AWS provides extensive support for CloudFormation with languages such as C++, Python, Java, JavaScript, Kotlin, PHP, Go, Ruby, Rust, Swift, and more. Alternatively, you can access CloudFormation using the CloudFormation command line interface (CFN-CLI). CloudFormation’s templates and StackSets encourage infrastructure best practices by enabling code reusability. With complex infrastructure, CloudFormation can get a bit verbose and difficult to manage. This is where the AWS Cloud Development Kit (AWS CDK) comes into the picture. The AWS CDK is an abstraction on top of CloudFormation that allows developers to write infrastructure code in their favorite programming language, so they don’t need to learn the templating constructs used in CloudFormation.

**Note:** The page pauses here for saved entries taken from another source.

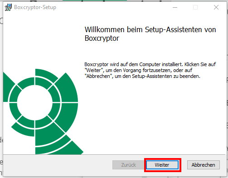Cancel setup with the Abbrechen button
Screen dimensions: 228x178
(x=204, y=165)
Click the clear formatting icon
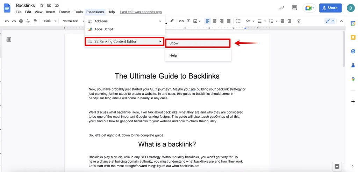This screenshot has width=358, height=172. (x=299, y=21)
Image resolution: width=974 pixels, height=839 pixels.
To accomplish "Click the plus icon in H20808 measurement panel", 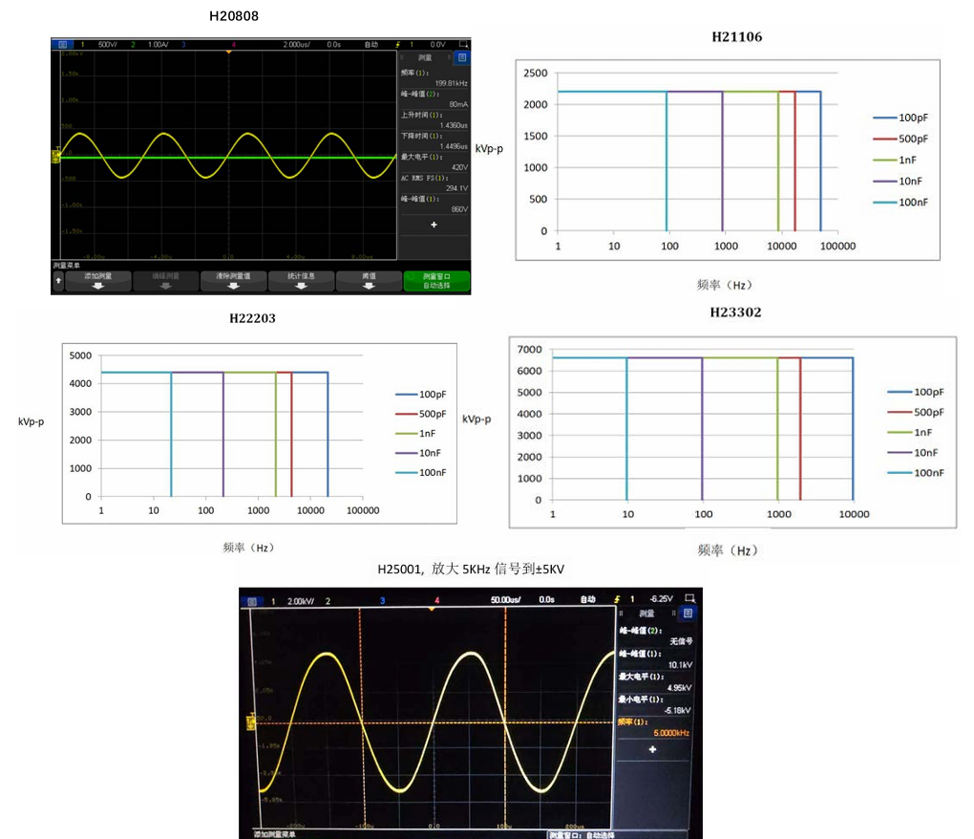I will pyautogui.click(x=434, y=224).
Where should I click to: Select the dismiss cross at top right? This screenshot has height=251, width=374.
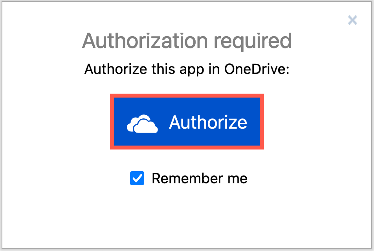(352, 20)
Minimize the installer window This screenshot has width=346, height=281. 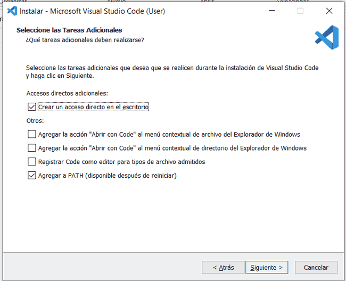point(271,11)
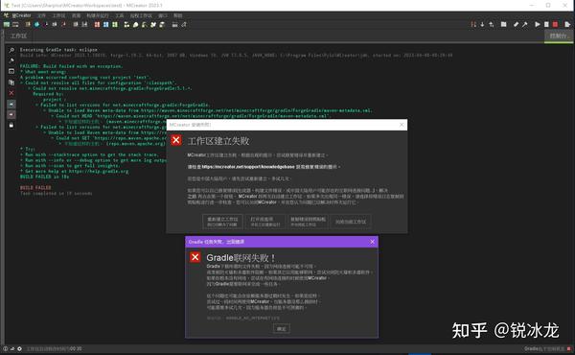This screenshot has width=575, height=355.
Task: Click the gear icon in bottom status bar
Action: click(19, 348)
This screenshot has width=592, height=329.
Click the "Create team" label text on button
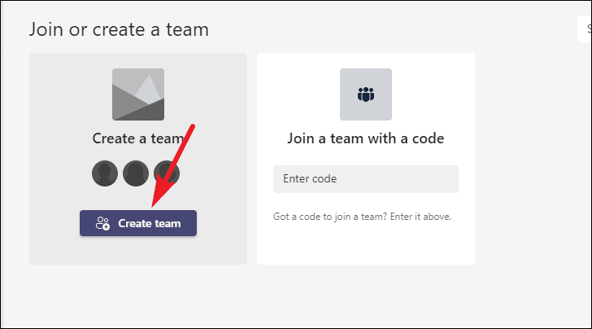pos(150,223)
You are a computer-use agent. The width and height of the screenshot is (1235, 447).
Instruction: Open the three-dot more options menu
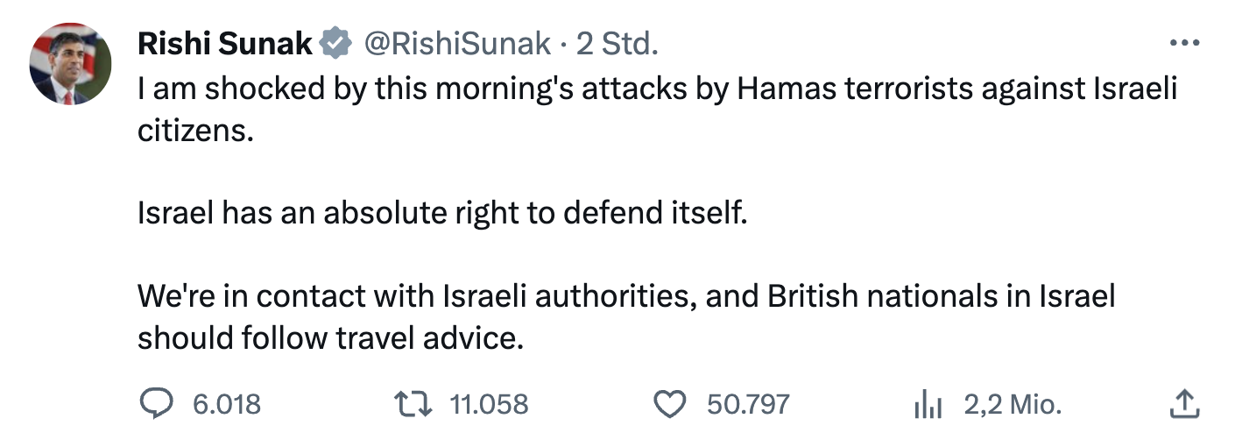tap(1184, 43)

You can test CloudFormation code, but many critical things, such as the actual deployment of resources and network connectivity, can only be tested at runtime. For instance, CloudFormation’s validate-template command only checks for syntax-related errors. If you want to run deployment-level tests, you might need to integrate CloudFormation with external tools like TaskCat. On the other hand, you can use the AWS CDK’s native testing framework to test your infrastructure code. CloudFormation comes with the solid backing of AWS’s expertise in infrastructure, especially when it comes to role-based access control using AWS IAM and other governance and security features. All in all, CloudFormation or its refined-SDK version CDK provide a great way of managing infrastructure on AWS. This can be especially useful for businesses that are wholly on AWS and plan to be on AWS in the future.

#Comparison Overview

The comparison of the three tools is summarized in the following table:

Feature Pulumi Terraform CloudFormation
Licensing Open source, managed solution available Open source, managed solution available Managed solution only
Declarative or imperative Declarative, imperative Declarative Declarative
Language support JavaScript, TypeScript, Python, Go HashiCorp Configuration Language (HCL) JSON, YAML
Integration with cloud platforms Supports multiple cloud platforms Supports multiple cloud platforms AWS with third-party providers listed on AWS registry
Role-based access control Yes (with some plans) Yes (with some plans) Yes (with AWS IAM)
Testing and validation Extensive native support for testing and validation Native support for testing; external integrations possible Native support for testing changes
Cloud-agnostic Yes Yes No

Terraform vs Kubernetes - Everything You Need To Know

#Conclusion

This article walked you through the key features and characteristics of three popular infrastructure-as-code tools: Pulumi, Terraform, and CloudFormation. You also learned how businesses can use these tools to manage their infrastructure in a predictable and automated way, reducing the risk of errors and making it easier to build and maintain complex software systems.

These tools offer various features that allow you to manage your infrastructure easily. Which tool is best for you will depend on the feature set, limitations, or engineering expertise required. For instance, if you have a multicloud setup, you might not be able to use CloudFormation because it only supports AWS. Or, if you have a small business with limited engineering capacity, you might go for Pulumi, which is probably the easiest to learn how to use. You’ll have to consider factors specific to your business to make a choice. Each tool has its own benefits, but all provide a developer-friendly solution for managing infrastructure and streamlining workflows on-prem or in the cloud.